Still, the market was not entirely bleak. Toward the end of the afternoon session, several other large-cap stocks reversed course and rose, helping stabilize investor sentiment. Shares such as VPB, VJC, STB, PLX, LPB and GAS all rebounded after earlier losses, while stocks including GEE, GEX, BSR and GMD attracted fresh capital inflows.
Liquidity remained modest, with trading value on the HOSE reaching around VND16.5 trillion (US$650 million) by 2pm. Foreign investors continued to be net sellers, adding pressure to the market.
By 2:30pm, the VN-Index had gained nearly 17 points to surpass 1,871. At the close, the index finished up 20.79 points, or 1.12 percent, at nearly 1,874.85.
Overall, the May 5 session clearly illustrated strong divergence: the index rose, but not in a way that reflected the broader market.

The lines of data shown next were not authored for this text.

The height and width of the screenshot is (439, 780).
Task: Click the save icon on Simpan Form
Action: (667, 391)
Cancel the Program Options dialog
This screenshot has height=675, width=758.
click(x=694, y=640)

Capital flows remained concentrated in a narrow group of large-cap stocks, particularly those linked to Vingroup.
Record wealth and the rise of a regional billionaire
The surge in Vingroup shares not only influenced the market but also reshaped the wealth landscape of major shareholders. Most notably, Pham Nhat Vuong recorded a historic milestone, with his net worth exceeding US$35 billion for the first time, making him the richest individual in Southeast Asia.

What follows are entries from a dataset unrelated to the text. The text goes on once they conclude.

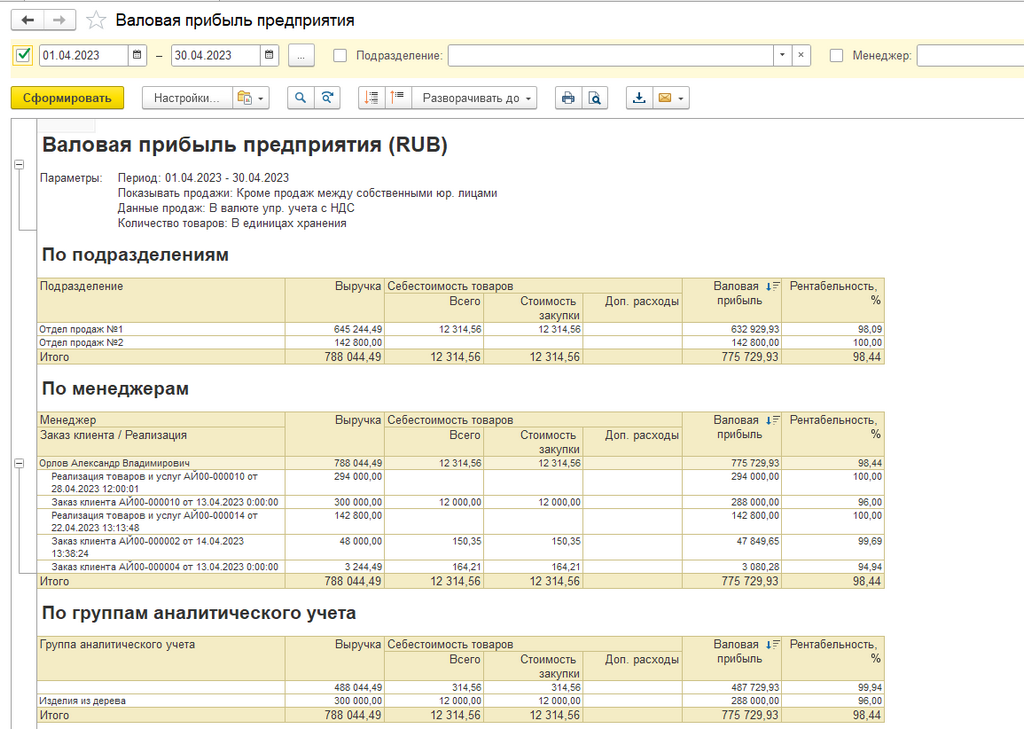Click the Менеджер input field
Screen dimensions: 1024x729
pyautogui.click(x=969, y=56)
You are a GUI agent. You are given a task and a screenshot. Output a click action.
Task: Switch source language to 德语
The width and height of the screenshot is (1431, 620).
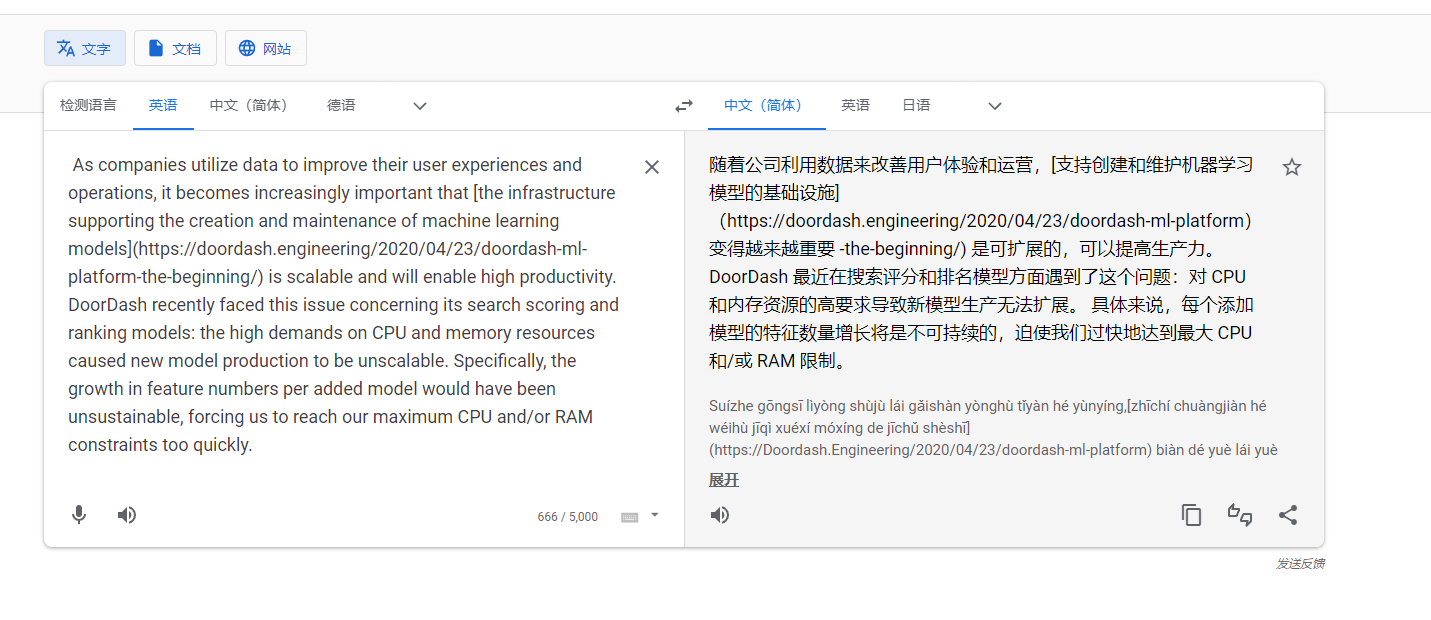pos(340,105)
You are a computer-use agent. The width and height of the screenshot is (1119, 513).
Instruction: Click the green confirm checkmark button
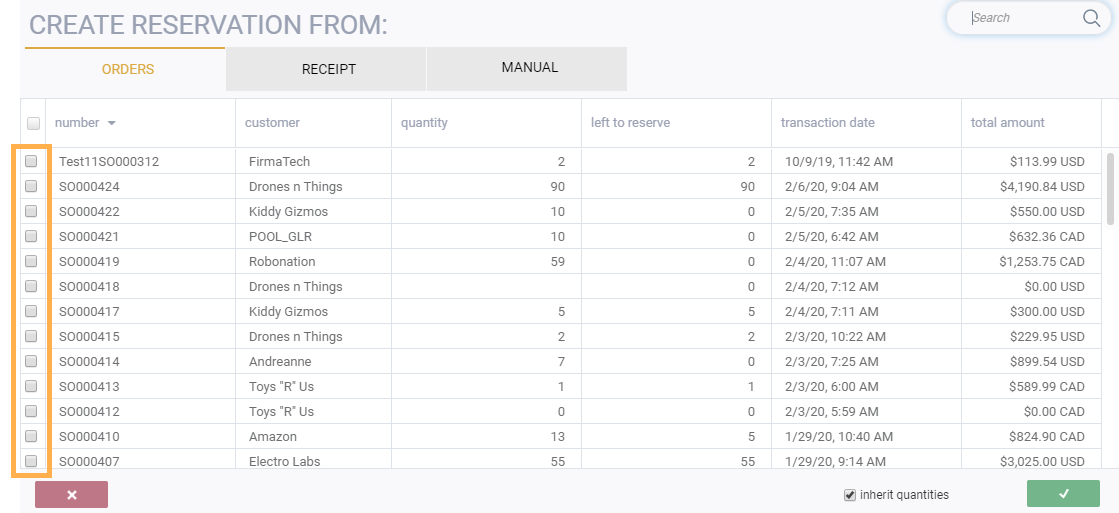coord(1063,494)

According to Forbes, as of May 5, his fortune stood at approximately US$35.1 billion, ranking him 62nd globally. Compared to March, his wealth has increased by nearly US$9.7 billion - a rare surge over such a short period.

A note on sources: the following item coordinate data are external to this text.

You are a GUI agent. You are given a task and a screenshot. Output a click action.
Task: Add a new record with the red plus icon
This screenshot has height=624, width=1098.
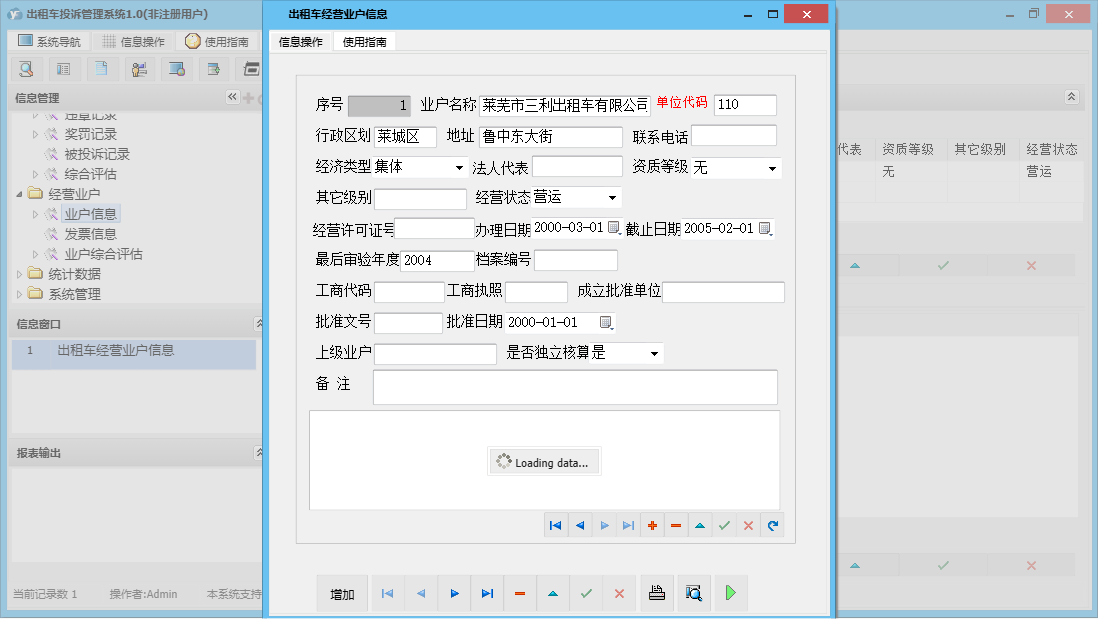(x=652, y=524)
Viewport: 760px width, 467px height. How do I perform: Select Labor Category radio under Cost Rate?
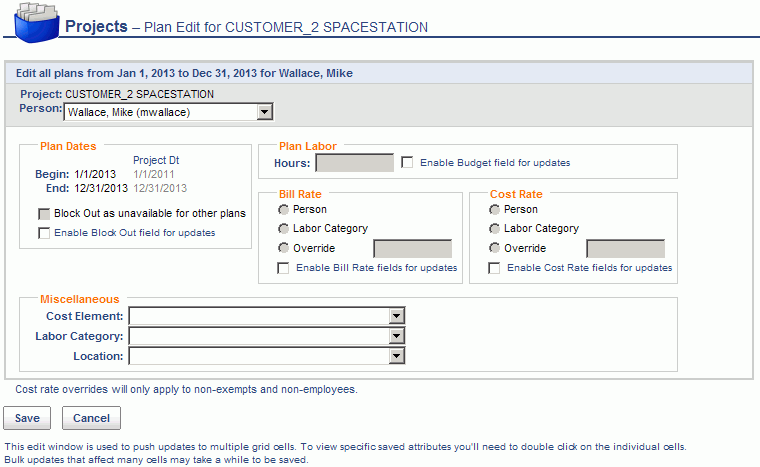[494, 228]
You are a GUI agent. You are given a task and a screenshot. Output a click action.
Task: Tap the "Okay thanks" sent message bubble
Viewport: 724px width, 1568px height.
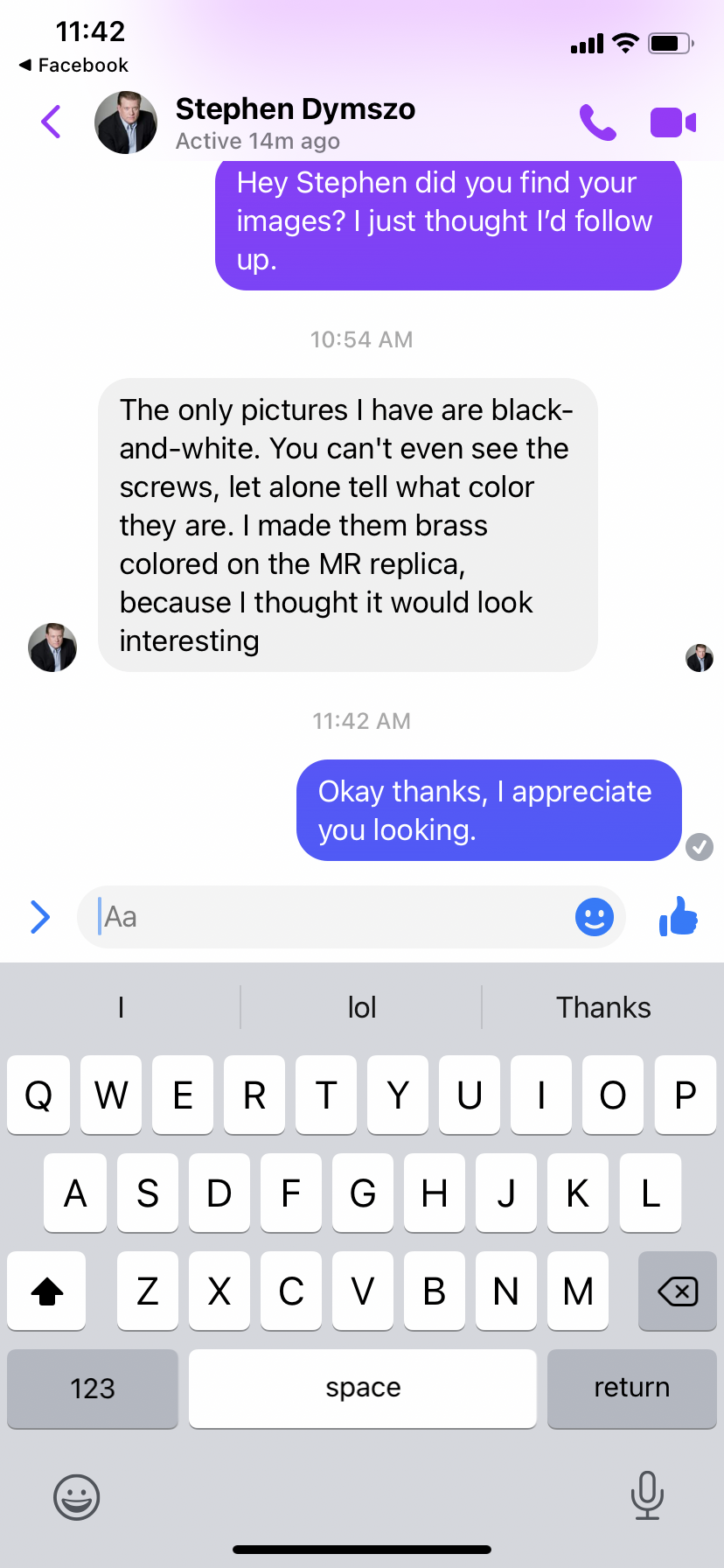(x=489, y=810)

The primary driver has been the sharp rise in Vingroup shares, which have climbed roughly elevenfold since the beginning of 2025, reaching over VND219,000 per share (US$8.60).
Other members of his family have also seen notable gains. His wife, Pham Thu Huong, holds an estimated US$3.8 billion, while his sister-in-law, Pham Thuy Hang, has around US$2.7 billion. Collectively, the family ranks among the wealthiest in the region.
This surge in wealth reflects strong market confidence in the long-term prospects of businesses within the Vingroup ecosystem, particularly in real estate, industry and services.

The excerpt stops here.